Data to examine:

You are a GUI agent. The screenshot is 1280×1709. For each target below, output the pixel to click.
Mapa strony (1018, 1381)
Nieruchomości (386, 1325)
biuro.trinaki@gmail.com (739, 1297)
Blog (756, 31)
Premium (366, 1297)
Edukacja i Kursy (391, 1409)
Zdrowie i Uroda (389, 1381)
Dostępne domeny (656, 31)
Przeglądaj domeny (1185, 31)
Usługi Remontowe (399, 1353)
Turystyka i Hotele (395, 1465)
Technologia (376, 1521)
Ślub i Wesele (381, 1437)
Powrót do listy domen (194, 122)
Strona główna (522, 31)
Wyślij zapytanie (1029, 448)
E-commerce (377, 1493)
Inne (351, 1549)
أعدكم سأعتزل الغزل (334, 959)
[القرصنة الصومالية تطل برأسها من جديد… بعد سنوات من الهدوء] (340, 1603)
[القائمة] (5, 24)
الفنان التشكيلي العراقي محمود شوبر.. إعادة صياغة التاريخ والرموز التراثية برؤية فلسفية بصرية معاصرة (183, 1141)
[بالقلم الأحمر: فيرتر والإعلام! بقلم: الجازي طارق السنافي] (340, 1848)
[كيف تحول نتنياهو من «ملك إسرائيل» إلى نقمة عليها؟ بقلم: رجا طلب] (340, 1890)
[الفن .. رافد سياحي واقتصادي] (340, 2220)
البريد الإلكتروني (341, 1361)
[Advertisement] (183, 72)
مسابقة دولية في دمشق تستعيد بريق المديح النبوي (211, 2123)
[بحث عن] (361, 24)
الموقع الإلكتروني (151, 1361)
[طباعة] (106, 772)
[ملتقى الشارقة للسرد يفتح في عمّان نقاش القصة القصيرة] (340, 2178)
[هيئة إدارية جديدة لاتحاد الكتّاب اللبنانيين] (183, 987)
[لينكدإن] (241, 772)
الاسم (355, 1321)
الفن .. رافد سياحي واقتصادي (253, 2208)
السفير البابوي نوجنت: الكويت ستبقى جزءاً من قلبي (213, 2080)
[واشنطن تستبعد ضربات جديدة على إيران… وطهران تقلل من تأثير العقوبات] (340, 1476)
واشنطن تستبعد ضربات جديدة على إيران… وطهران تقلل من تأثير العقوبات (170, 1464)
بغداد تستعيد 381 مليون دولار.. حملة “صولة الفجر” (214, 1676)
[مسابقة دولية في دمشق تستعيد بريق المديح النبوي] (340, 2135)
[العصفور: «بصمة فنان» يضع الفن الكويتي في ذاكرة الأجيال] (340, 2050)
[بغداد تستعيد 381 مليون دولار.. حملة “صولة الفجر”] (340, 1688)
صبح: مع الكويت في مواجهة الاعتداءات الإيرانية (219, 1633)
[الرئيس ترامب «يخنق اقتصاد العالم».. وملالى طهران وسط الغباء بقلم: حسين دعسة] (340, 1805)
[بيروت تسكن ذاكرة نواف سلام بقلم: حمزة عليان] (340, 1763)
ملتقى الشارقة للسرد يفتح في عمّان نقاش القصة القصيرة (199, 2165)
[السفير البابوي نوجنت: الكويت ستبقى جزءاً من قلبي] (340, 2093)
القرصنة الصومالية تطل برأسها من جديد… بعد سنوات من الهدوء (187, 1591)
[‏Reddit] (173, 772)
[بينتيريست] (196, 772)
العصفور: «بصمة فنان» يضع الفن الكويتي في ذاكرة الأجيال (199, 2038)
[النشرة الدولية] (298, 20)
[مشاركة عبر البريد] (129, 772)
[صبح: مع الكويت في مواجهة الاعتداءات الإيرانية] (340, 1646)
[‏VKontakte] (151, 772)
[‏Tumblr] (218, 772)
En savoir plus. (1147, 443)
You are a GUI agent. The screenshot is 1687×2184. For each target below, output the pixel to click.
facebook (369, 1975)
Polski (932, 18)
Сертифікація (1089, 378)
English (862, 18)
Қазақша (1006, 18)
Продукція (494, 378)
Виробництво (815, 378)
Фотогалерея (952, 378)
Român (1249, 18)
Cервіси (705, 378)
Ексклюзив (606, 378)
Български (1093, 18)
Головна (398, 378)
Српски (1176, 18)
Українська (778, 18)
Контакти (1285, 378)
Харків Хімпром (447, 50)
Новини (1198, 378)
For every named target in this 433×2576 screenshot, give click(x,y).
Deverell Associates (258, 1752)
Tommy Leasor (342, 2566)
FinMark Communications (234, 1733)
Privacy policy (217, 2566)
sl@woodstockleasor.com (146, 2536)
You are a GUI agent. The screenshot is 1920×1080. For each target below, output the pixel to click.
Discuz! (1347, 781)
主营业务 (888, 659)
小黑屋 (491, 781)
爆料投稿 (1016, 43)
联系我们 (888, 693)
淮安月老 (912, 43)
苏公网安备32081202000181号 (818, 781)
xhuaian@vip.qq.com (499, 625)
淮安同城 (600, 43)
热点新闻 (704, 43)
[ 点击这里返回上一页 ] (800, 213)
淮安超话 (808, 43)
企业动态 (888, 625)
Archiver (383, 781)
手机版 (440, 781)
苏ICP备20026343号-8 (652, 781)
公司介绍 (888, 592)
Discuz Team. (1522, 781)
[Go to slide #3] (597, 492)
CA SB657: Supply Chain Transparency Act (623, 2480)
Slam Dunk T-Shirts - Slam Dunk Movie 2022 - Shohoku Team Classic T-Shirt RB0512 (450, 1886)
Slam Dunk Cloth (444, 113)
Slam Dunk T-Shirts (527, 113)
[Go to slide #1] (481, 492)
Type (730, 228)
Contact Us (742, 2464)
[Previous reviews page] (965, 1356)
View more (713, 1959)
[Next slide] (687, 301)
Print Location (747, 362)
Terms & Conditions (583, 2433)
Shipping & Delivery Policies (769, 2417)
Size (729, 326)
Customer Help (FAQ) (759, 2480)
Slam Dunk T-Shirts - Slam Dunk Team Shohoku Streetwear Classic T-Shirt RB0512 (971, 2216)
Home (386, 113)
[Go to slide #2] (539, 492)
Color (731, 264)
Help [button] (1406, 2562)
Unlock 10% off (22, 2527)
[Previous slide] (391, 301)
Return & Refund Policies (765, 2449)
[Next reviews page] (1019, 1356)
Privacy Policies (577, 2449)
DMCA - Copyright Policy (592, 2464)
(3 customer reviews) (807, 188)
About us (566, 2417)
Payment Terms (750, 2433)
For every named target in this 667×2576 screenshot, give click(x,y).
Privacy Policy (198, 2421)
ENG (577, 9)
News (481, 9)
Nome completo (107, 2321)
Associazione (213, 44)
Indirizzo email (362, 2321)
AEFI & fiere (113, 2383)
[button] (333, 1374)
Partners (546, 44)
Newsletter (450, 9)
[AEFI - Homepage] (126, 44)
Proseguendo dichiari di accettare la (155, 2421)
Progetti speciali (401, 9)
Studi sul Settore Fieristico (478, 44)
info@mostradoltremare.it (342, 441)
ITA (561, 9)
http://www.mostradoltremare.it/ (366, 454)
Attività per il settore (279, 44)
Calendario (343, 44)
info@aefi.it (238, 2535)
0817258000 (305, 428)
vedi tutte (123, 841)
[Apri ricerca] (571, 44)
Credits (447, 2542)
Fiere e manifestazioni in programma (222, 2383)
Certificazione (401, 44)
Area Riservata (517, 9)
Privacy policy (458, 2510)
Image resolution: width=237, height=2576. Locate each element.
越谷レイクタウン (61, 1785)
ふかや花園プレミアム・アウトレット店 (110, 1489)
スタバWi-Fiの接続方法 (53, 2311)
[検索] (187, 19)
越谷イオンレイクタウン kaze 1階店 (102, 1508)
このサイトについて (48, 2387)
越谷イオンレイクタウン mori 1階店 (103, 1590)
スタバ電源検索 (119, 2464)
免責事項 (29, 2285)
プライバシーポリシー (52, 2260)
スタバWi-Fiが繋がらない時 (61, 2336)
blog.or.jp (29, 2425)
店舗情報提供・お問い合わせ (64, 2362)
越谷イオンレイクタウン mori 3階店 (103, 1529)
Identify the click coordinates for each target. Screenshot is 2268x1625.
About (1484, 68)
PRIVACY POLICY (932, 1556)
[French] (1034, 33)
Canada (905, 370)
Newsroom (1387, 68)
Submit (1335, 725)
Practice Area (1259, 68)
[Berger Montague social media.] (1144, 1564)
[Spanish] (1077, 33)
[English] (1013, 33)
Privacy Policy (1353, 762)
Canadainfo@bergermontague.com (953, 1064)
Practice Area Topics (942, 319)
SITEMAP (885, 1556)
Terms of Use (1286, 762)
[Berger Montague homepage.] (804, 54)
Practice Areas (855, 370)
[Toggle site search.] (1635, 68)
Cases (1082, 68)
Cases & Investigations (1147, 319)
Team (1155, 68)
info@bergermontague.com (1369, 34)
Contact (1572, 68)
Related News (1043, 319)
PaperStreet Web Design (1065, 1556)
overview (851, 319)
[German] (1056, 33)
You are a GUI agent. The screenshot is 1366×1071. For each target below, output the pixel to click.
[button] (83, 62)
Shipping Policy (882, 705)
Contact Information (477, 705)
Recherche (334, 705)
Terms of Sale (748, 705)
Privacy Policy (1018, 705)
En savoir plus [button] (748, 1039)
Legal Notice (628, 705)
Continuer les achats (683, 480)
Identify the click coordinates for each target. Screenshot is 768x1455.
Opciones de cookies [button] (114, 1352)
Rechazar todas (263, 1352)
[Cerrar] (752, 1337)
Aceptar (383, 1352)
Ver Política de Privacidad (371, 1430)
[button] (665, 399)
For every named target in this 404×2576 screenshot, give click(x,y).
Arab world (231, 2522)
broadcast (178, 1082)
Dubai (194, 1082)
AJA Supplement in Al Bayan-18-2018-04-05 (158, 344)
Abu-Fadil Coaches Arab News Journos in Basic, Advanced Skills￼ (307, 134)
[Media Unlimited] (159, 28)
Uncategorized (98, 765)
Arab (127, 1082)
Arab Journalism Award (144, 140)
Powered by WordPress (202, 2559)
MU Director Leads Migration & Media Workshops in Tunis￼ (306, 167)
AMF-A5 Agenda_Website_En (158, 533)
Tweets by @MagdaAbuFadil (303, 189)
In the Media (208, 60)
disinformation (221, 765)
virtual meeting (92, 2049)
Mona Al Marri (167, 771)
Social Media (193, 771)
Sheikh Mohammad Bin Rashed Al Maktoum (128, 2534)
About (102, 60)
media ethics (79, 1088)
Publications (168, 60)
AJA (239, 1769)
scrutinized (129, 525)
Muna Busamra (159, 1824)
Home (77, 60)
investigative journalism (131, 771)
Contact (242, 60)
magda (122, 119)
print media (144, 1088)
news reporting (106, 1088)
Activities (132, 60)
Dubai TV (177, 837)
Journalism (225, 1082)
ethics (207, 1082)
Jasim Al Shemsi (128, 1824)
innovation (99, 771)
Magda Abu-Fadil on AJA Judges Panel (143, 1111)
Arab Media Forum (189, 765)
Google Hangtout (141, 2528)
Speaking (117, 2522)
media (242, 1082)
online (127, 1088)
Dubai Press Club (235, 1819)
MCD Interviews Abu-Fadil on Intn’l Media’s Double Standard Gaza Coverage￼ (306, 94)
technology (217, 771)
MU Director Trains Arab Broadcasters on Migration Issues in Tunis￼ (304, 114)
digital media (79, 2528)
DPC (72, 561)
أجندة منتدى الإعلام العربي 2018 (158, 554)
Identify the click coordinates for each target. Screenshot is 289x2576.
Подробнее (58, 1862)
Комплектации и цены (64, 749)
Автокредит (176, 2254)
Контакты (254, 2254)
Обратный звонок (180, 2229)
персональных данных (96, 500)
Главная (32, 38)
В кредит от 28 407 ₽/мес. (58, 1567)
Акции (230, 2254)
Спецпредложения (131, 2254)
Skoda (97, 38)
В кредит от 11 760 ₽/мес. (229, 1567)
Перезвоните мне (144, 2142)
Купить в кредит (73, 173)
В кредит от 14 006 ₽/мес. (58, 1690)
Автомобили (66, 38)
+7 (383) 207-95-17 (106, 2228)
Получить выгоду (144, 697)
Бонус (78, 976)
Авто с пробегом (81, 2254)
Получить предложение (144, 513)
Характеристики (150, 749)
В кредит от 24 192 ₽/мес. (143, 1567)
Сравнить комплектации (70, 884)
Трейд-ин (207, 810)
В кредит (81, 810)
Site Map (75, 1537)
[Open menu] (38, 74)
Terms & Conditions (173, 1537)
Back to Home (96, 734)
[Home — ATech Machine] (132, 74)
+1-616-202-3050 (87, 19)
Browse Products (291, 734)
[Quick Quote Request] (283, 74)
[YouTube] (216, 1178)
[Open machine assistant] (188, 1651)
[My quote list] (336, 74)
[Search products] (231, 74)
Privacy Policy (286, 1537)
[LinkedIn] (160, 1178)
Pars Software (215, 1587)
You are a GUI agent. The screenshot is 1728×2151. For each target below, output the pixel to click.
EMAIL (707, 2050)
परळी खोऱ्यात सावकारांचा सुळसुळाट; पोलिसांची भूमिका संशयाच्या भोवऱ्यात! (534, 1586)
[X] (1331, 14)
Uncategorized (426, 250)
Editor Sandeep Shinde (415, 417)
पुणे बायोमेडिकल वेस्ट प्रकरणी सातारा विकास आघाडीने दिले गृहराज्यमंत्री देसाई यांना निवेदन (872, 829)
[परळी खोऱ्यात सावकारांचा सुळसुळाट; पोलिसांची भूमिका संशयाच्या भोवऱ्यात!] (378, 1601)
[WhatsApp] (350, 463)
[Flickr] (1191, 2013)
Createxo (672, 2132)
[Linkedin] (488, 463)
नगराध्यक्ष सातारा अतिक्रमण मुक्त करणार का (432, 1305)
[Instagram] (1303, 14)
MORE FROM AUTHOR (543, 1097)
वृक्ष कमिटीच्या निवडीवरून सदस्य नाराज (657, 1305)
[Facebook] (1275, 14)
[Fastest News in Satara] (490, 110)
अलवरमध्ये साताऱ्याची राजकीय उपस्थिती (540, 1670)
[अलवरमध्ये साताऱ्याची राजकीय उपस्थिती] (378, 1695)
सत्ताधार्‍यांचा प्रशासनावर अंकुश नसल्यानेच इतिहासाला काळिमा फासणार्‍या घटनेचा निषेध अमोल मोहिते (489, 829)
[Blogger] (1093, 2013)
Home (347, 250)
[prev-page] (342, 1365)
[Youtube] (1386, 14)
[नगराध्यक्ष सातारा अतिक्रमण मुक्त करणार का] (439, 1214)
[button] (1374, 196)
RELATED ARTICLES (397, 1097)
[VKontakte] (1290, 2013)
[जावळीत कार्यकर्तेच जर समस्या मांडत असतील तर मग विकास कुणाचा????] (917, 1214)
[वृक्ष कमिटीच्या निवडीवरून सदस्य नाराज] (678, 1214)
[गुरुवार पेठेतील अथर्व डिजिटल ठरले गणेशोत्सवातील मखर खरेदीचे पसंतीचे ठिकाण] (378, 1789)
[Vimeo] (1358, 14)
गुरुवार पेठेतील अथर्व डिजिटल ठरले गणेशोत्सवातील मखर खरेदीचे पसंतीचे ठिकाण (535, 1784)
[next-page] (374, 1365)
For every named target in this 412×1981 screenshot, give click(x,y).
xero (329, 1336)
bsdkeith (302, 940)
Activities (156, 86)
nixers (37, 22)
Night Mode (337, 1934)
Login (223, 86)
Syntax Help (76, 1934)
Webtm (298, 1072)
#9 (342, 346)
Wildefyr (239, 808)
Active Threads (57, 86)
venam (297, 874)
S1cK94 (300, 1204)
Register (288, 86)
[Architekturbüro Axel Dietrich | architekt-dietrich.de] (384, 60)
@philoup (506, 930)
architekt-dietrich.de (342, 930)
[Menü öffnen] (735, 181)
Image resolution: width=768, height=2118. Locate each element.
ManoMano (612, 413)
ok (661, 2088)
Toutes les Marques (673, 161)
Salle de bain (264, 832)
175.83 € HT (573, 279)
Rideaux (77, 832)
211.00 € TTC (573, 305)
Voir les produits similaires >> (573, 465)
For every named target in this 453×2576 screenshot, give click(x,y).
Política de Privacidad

Your objective:
Find the line with "[بحث عن] (361, 24)" in the material above. Reproduce it and each line after it up to and including the line with "[بغداد تستعيد 381".

Reply to the exercise:
[بحث عن] (361, 24)
الموقع الإلكتروني (151, 1361)
[طباعة] (106, 772)
[ملتقى الشارقة للسرد يفتح في عمّان نقاش القصة القصيرة] (340, 2178)
[هيئة إدارية جديدة لاتحاد الكتّاب اللبنانيين] (183, 987)
[لينكدإن] (241, 772)
الاسم (355, 1321)
الفن .. رافد سياحي واقتصادي (253, 2208)
السفير البابوي نوجنت: الكويت ستبقى جزءاً من قلبي (213, 2080)
[واشنطن تستبعد ضربات جديدة على إيران… وطهران تقلل من تأثير العقوبات] (340, 1476)
واشنطن تستبعد ضربات جديدة على إيران… وطهران تقلل من تأثير العقوبات (170, 1464)
بغداد تستعيد 381 مليون دولار.. حملة “صولة الفجر” (214, 1676)
[مسابقة دولية في دمشق تستعيد بريق المديح النبوي] (340, 2135)
[العصفور: «بصمة فنان» يضع الفن الكويتي في ذاكرة الأجيال] (340, 2050)
[بغداد تستعيد 381 مليون دولار.. حملة “صولة الفجر”] (340, 1688)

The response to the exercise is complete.